* [Exercise aim]: Find the lines below that contain the word "will" and count them. Only the number should be given.

START Source records

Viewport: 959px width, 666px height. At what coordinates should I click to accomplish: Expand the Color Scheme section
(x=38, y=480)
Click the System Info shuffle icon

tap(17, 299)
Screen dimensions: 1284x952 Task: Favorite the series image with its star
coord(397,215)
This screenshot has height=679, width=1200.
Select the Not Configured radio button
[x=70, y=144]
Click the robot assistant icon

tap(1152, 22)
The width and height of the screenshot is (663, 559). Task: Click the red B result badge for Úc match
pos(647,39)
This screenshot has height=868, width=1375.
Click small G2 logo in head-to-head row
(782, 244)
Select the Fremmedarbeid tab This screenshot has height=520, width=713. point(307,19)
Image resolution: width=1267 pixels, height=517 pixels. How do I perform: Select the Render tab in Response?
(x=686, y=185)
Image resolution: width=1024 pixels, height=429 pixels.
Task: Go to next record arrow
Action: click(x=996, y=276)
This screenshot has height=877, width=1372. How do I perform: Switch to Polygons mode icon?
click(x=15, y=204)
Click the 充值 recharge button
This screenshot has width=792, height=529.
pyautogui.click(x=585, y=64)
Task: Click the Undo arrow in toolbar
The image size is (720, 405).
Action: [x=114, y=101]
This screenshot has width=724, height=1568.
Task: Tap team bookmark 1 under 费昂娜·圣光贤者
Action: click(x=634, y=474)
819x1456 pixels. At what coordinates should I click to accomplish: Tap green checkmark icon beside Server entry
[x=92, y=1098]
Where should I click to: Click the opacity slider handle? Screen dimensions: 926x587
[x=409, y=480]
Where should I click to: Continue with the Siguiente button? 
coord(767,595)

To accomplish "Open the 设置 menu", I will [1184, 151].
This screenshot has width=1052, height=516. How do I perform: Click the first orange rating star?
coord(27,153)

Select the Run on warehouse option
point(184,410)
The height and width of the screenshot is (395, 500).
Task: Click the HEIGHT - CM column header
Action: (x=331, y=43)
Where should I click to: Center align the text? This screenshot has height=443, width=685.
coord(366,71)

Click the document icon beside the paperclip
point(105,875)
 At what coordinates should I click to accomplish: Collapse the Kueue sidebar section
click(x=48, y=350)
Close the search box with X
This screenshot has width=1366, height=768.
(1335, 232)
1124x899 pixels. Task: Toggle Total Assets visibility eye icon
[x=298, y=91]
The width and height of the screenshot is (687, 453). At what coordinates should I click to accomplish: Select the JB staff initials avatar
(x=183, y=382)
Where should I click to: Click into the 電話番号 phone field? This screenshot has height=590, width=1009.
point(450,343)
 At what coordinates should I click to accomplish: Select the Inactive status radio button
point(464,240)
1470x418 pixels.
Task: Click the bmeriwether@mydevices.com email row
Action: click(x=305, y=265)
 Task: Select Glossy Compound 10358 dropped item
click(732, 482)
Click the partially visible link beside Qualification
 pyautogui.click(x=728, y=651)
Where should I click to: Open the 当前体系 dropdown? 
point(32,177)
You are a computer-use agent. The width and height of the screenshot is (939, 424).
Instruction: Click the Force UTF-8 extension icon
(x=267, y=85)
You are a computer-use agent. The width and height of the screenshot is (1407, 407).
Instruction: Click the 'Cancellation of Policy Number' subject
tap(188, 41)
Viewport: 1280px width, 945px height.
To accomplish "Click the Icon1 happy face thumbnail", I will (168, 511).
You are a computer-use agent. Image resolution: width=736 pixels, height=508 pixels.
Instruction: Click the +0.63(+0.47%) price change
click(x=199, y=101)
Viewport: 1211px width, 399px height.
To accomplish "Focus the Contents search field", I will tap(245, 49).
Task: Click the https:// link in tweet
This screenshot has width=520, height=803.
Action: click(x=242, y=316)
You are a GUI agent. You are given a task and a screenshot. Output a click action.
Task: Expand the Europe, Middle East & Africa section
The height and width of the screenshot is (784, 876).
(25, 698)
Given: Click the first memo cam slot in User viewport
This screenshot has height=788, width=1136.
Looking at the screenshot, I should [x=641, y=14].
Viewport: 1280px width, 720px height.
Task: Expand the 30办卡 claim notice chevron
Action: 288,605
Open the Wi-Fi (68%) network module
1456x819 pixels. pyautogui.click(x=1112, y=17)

END Source records

* [Answer to this exercise]: 3